AKP’nin dış politikası bir ‘çarkıfelek diplomasisi’
Fotoğraf: AA

Hüseyin ŞİMŞEK

CHP Genel Başkan Yardımcısı ve İstanbul Milletvekili Fethi Açıkel, geride kalan yılda Saray iktidarının izlediği dış politikada yaşanan “savrulmayı” ve çelişkileri değerlendirdi. Cumhuriyet'in geleneksel barışçıl dış politikasının ters yüz edildiğini bildiren Açıkel, Mavi Marmara krizi, Arap Baharı, Tahrir olayları ve Suriye iç savaşına agresif bir şekilde taraf olan ve kutuplaştırıcı siyaset izleyen iktidar partisinin, 2022 yılında sanki hiçbir şey olmamış gibi “yumuşama” dönemine girdiğini ifade etti.

AYAKLARINA GİTMEK ZORUNDA KALDI

Açıkel, “Geride kalan yıl, AKP’li Cumhurbaşkanı Recep Tayyip Erdoğan’ın ve Saray iktidarının dış politikadaki tüm geçmiş uygulamalarını ve sarf ettiği söylemlerini adeta yutkunarak inkar ettiği ve içine düştüğü itibar kaybını, ulusal kamuoyuna unutturmaya çalıştığı, kendi kendini resetleme ve hatta çürütme yılı oldu. Türkiye’nin bölgedeki ulusal çıkarlarına zarar veren ve ulusal itibarımıza gölge düşüren on yılı aşkın bu süre zarfında, AKP Türkiye’yi yakışıksız ve haksız ağız dalaşlarına ve atışmalara maruz bıraktı” dedi.

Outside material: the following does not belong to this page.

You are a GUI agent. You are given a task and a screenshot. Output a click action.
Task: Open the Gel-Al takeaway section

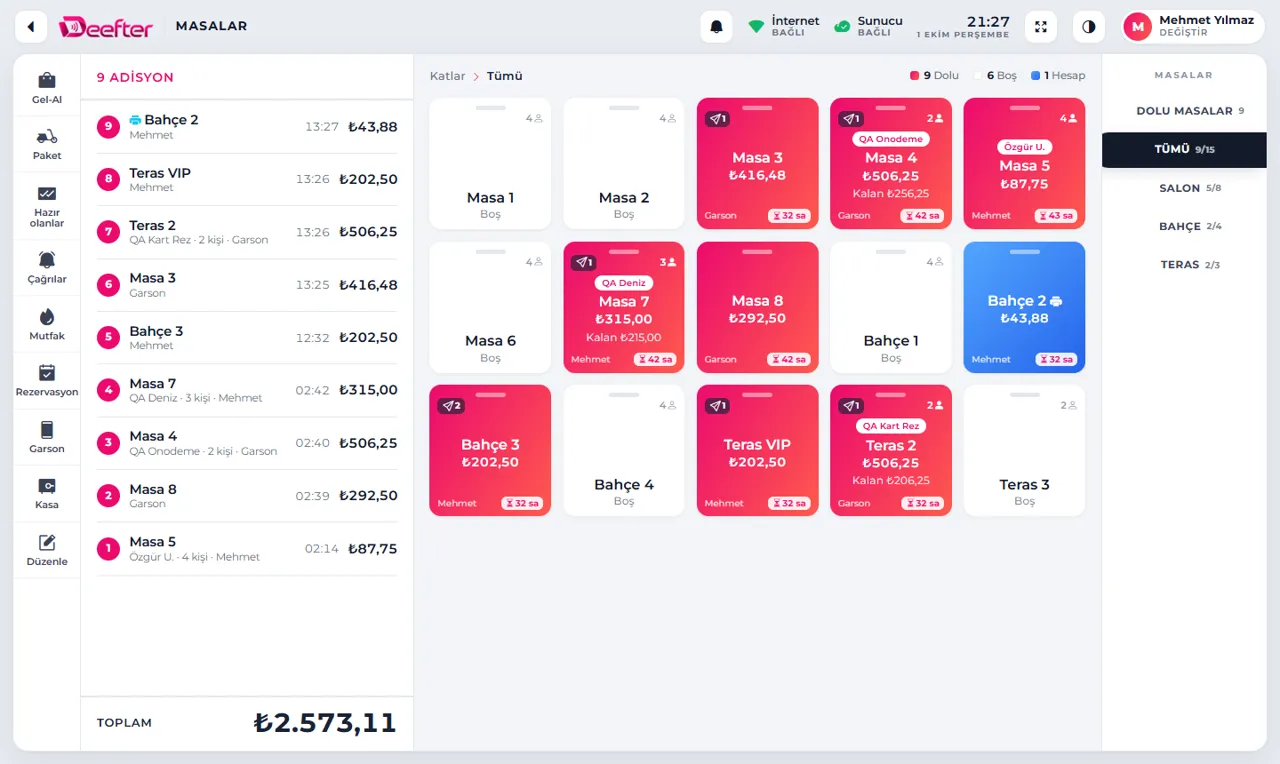click(x=47, y=88)
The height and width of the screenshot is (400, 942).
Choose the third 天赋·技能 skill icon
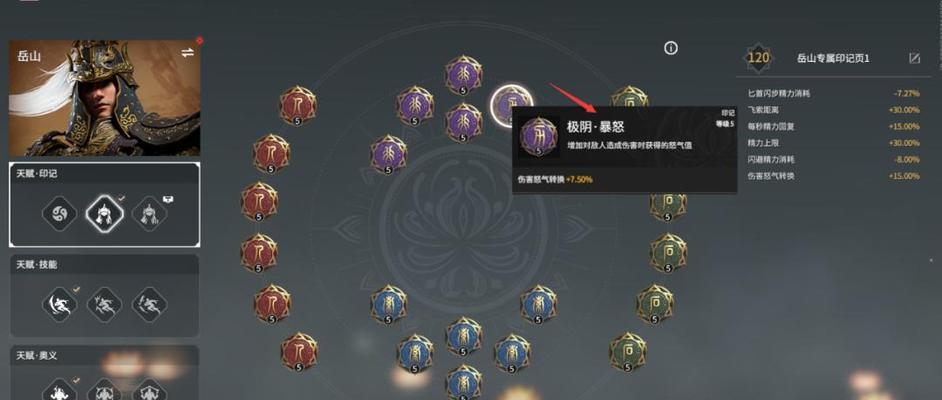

“Hamaset ve dogmatik iddialar uğruna ‘Dünya 5’ten büyüktür’ sloganını, sözüm ona dünyaya meydan okumak için telaffuz eden Erdoğan iktidarı, hamaset krizleri nedeniyle diplomatik ilişkilerimizin tepetaklak hale geldiği Ortadoğu’daki beş önemli ülkenin ayağına kadar bizzat gitmek zorunda kaldı” diyen Açıkel, yılsonu dış politika değerlendirmesinde özetle şu ifadeleri kullandı:

“Başta Suudi Arabistan ve Birleşik Arap Emirlikleri olmak üzere, Mısır ve İsrail’in yanı sıra, en son olarak da Suriye hükümetiyle, on yıl öncekinden daha dezavantajlı ve boyun eğen tarzda diplomatik ilişkileri restore etmek zorunda kaldılar. Dahası AKP, gerisin geriye çaresizce ve kıvranarak attığı adımları, birer diplomatik başarısı gibi sunmak ve ulusal kamuoyunu manipüle temek için de tüm maharetini sergiledi. Tek adam rejiminin rasyonellikten ve kurumsallıktan uzak, tutarsız zikzaklarla ve ilkesiz u-dönüşleri ile malul dış politikası, bozulan ticari ilişkiler, göçmen krizi ve ambargolar yüzünden, Türkiye’yi 100 milyarlarca dolar zarara soktuğu gibi Türkiye’yi Ortadoğu ve Dünya’da 10’larca yıllık diplomatik gerilemeye sürükledi.”

Açıkel sözlerini şöyle noktaladı: "Sözde ‘Türkiye Yüzyılı’ olarak sunulan, ancak aslında hamasi bir ‘Külliye Yüzyılı’ hayalinden öteye geçemeyen bu son derece yanlış ve tutarsız dış politika tercihleri nedeniyle, Türkiye’nin Ortadoğu’daki dış politikası, adeta bir iflas vesikasına dönüştü.”